> _STORED DATA_:

▼▼▼

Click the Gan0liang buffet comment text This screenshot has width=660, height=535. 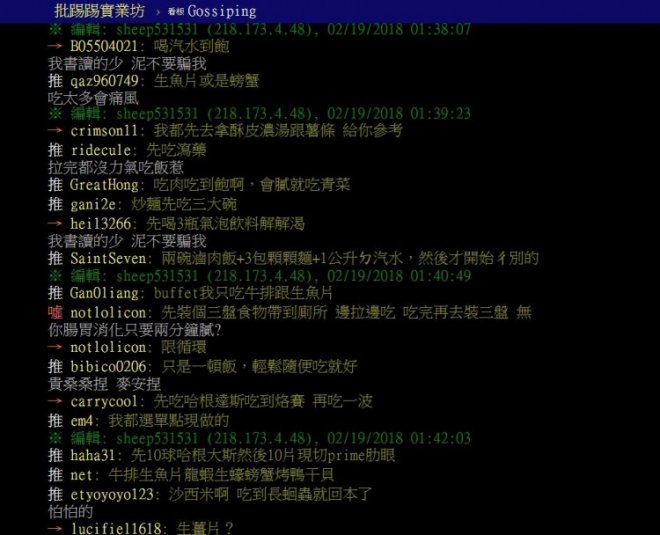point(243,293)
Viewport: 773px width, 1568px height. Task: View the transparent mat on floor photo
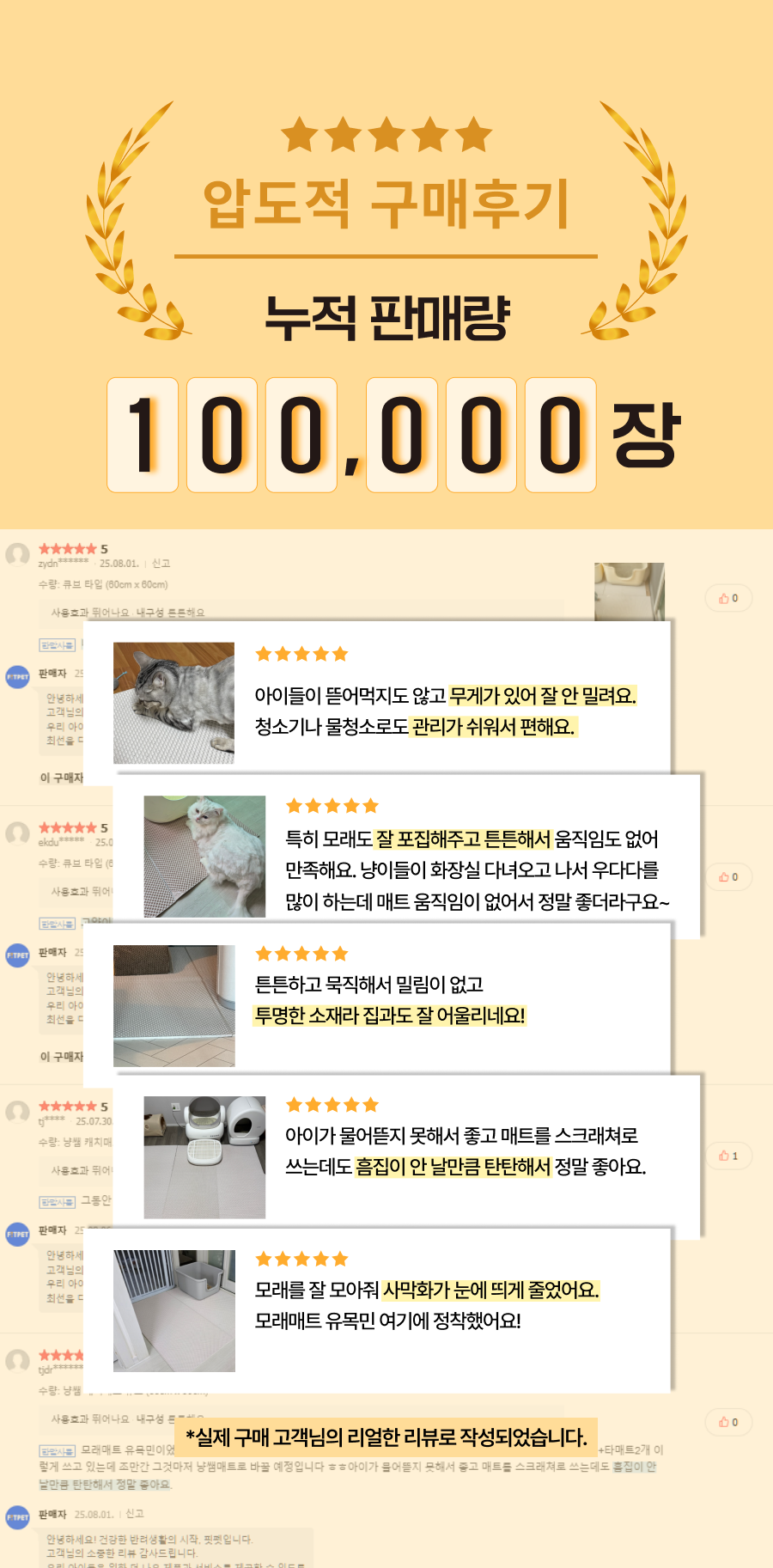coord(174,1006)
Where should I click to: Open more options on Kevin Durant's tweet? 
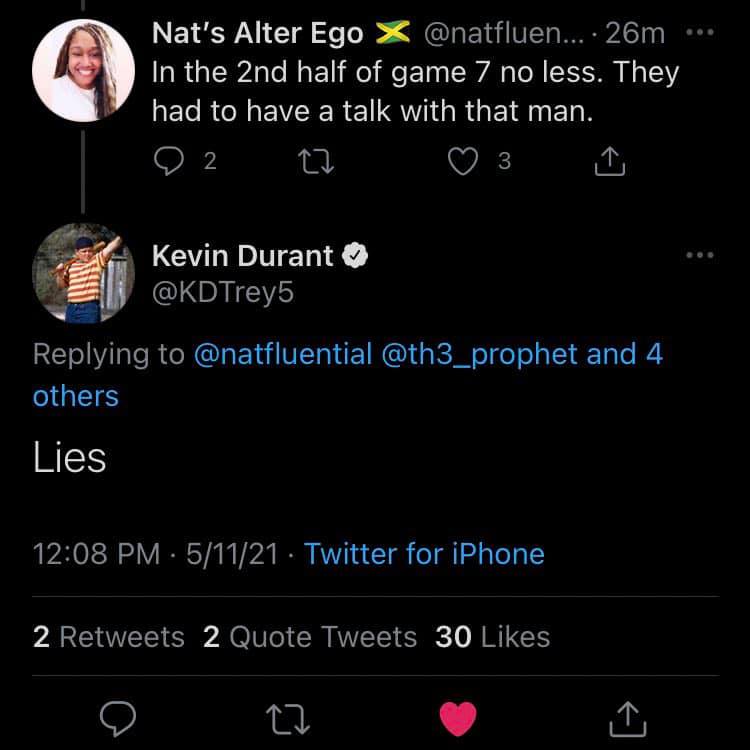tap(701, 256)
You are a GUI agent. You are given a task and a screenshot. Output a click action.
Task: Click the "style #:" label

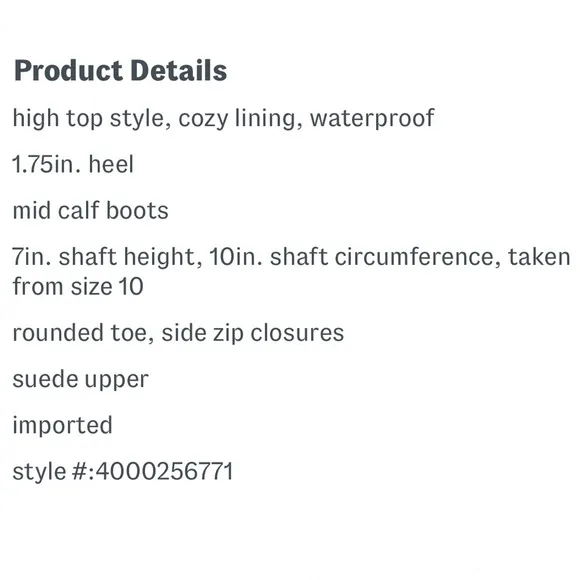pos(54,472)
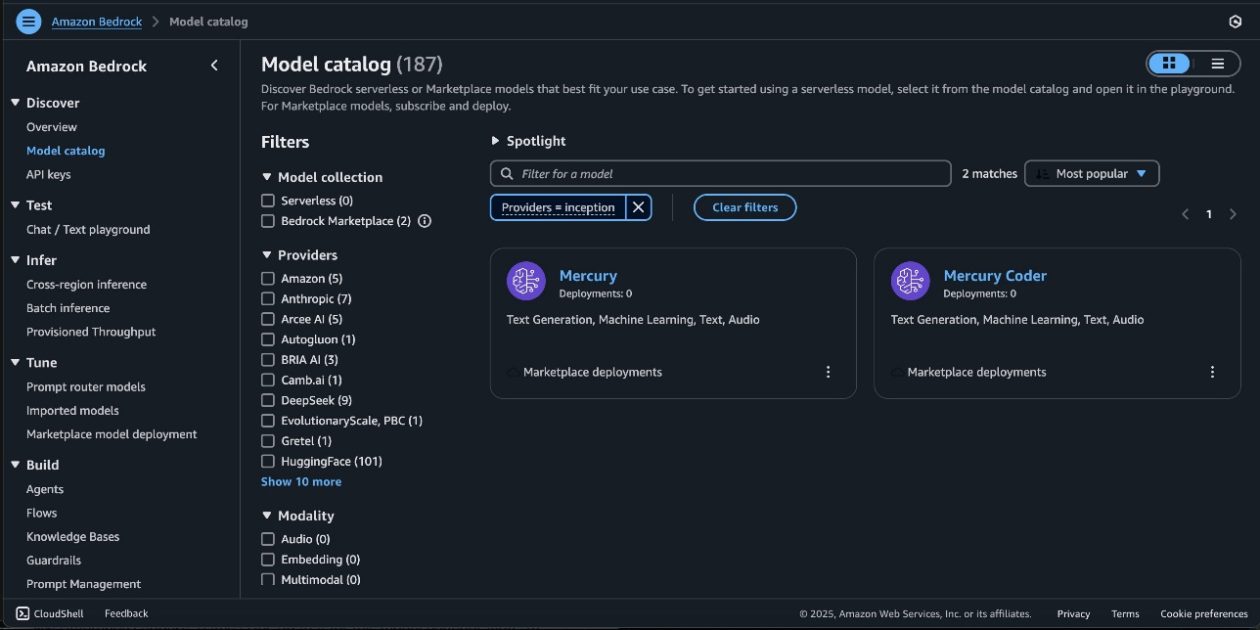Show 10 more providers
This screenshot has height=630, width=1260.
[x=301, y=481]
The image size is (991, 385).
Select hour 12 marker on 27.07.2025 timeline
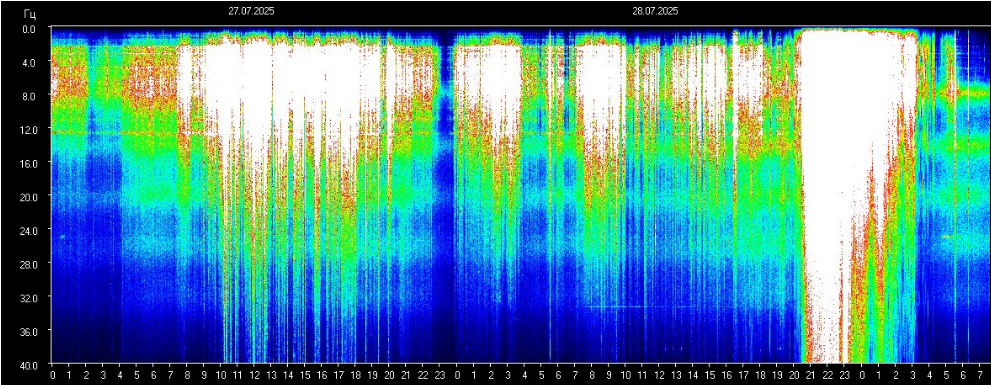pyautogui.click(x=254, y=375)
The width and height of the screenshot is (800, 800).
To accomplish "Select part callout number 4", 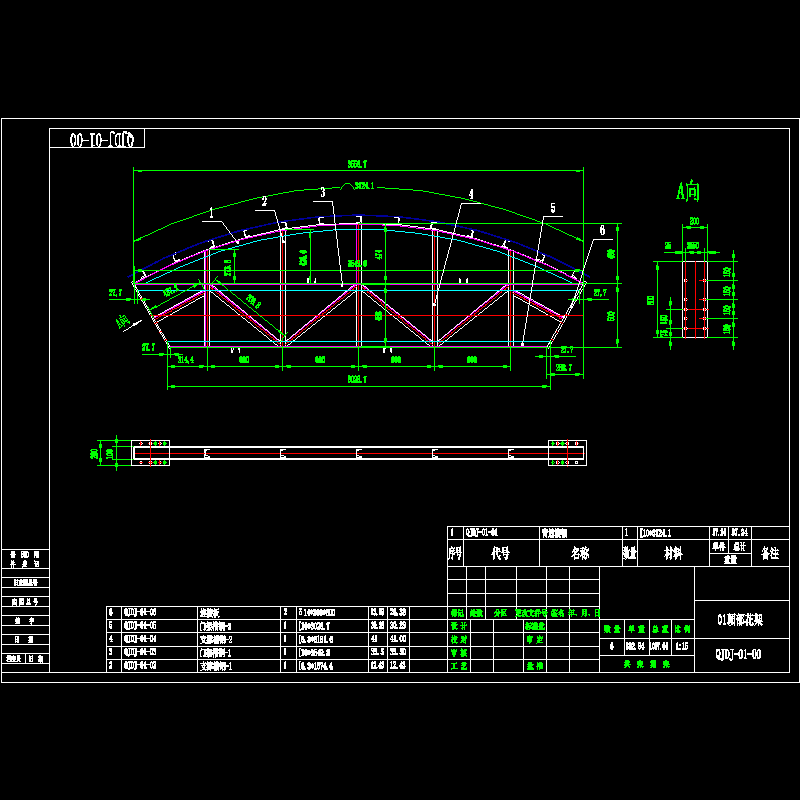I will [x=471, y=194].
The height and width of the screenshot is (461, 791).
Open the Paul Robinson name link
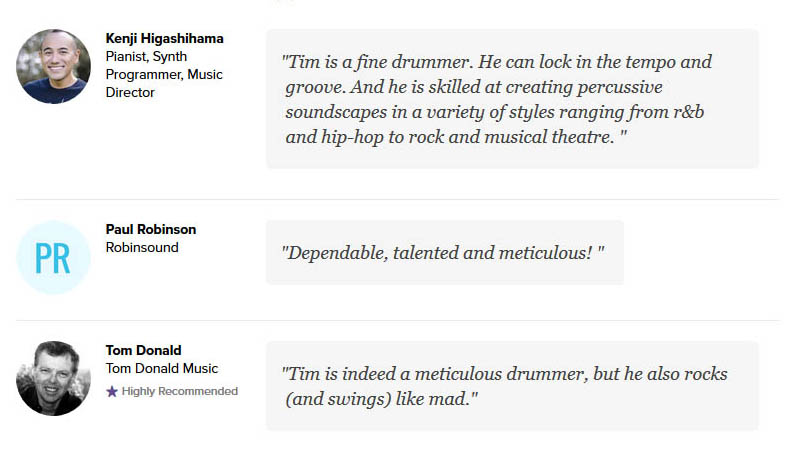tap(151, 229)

▲▲▲

Copy out each line above that contains the word "Open". Match capitalization.

Where should I click to: Open more options on Kevin Durant's tweet? 
Open the Paul Robinson name link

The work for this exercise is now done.